Château de Westhove : un premier pas vers l’avenir ?



Cela fait maintenant deux ans qu’Urgences Patrimoine avait été appelée en renfort par André Bideaux, le président de l’association « Élan du Château de Westhove ». Après une pétition qui a connu ce que l’on peut appeler un « succès d’estime », les choses ont stagné pendant de longs mois sans la moindre lueur d’espoir, car le maire refusait toujours de donner une chance à ce patrimoine emblématique de sa commune, à cause d’un montant jugé trop élevé du montant des travaux de restauration.

Il faut rappeler que l’édifice a été laissé à l’abandon depuis 2014, malgré sa mise sous protection par la DRAC en 2011 et que son état est plus que préoccupant.



Suite à la lecture d’un article de
La Voix du Nord en mars 2020 qui indiquait que la maire n’envisageait pas la restauration du château lors de son nouveau mandat, nous avons relancé la « machine », « armé » de notre Gazette du Patrimoine.

Notre premier article a fait grand bruit et un internaute l’a relayé à Stéphane Bern qui s’est empressé de prendre contact avec nous, suivie de la déléguée régionale Hauts-de-France de la Fondation du Crédit Agricole, Viviane Olivo, prête à étudier de près une demande d’aide financière.

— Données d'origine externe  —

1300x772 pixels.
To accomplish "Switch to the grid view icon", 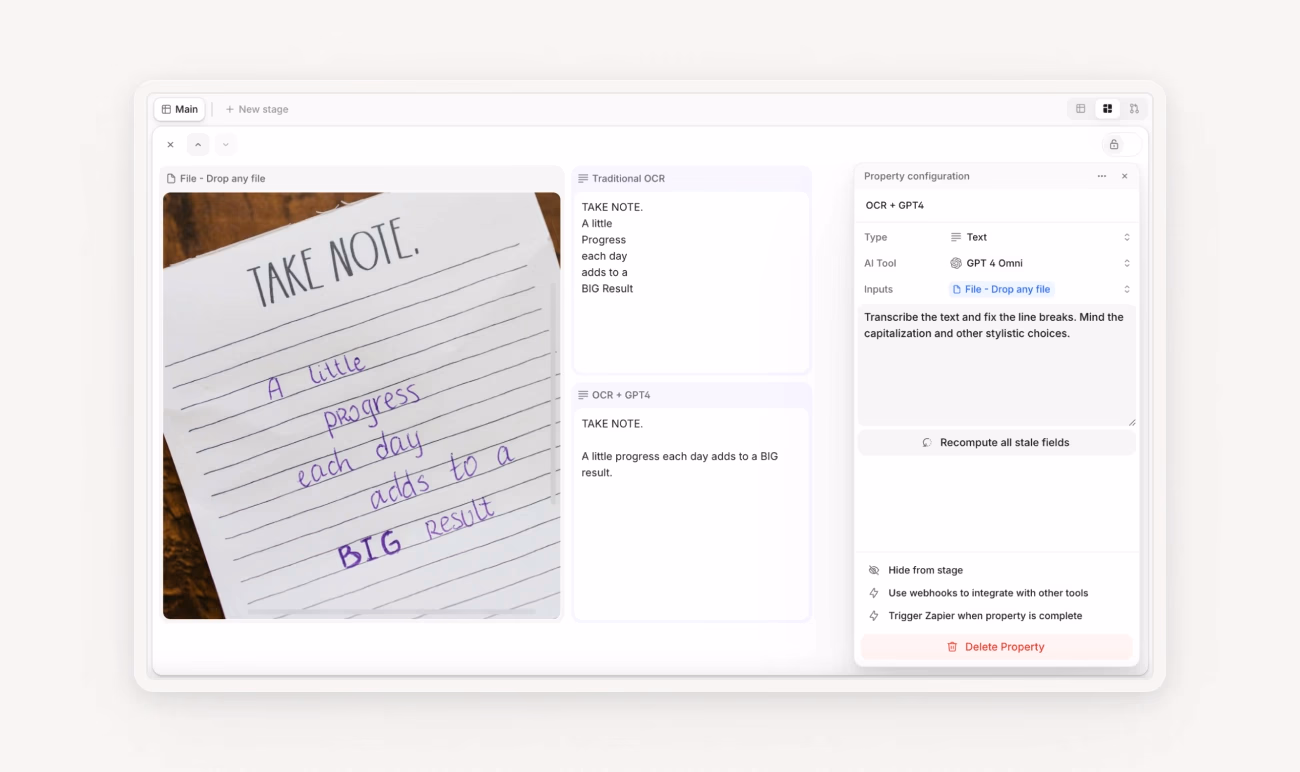I will coord(1107,109).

Stéphane Bern s’est montré très à l’écoute et, après quelques échanges, a contacté Monsieur Ben Amor, Le maire de Blendecques pour essayer de l’orienter vers un projet de réhabilitation. Hélas, ce dernier n’a pas cru bon de lui répondre, pensant que ce n’était pas le « vrai » Stéphane Bern qui l’avait contacté. Il aura fallu un article dans
L’Indépendant du Pas-de-Calais pour que l’édile comprenne que Monsieur Bern été prêt à s’engager pour Westhove, avec le soutien du siège de la Fondation du Patrimoine.


À notre demande, suite à l’arrivée de ces nouveaux « acteurs » dans ce dossier , nous avons conseillé au président de l’Élan du Château de Westhove, de rencontrer une nouvelle fois le maire. À l’issue de ce rendez-vous, lors duquel Monsieur Ben Amor s’est montré conciliant et attentif, nous pouvons enfin entrevoir un espoir de renaissance pour ce patrimoine en souffrance.

Seulement, il y a une condition : que Stéphane Bern vienne en personne à Blendecques pour lancer officiellement le projet de restauration.

Nous avons donc averti Stéphane Bern, qui s’est montré un peu surpris par cette requête, puisque le maire n’avait pas trouvé bon de répondre à sa première sollicitation, mais il a tout de même accepté de « relever le défi », si cela doit permettre au château de sortir enfin de sa torpeur.

Il viendra donc à Blendecques, dès que son emploi du temps le lui permettra.


Bien entendu, nous continuerons à soutenir ce projet de sauvegarde au côté de l’association locale, notamment pour mobiliser d’autres acteurs pouvant apporter un soutien financier au projet. Comme quoi il ne faut jamais abandonner, malgré les difficultés et les moments de doute. Nous espérons que notre prochain article sur ce sujet aura pour titre « Westhove à l’aube de sa renaissance ».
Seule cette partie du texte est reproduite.